### YOUR OBJECTIVE
Collect every line of the material below that contains the word "width", matching case exactly.

### ENTRIES PROVIDED
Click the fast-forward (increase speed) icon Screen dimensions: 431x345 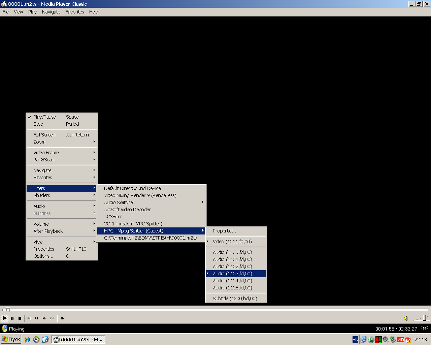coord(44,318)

---

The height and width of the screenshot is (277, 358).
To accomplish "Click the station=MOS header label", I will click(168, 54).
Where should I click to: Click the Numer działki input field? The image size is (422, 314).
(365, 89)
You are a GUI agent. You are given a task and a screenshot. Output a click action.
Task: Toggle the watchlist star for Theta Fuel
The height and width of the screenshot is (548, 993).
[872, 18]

### THE OUTPUT
The height and width of the screenshot is (277, 358).
The height and width of the screenshot is (548, 993).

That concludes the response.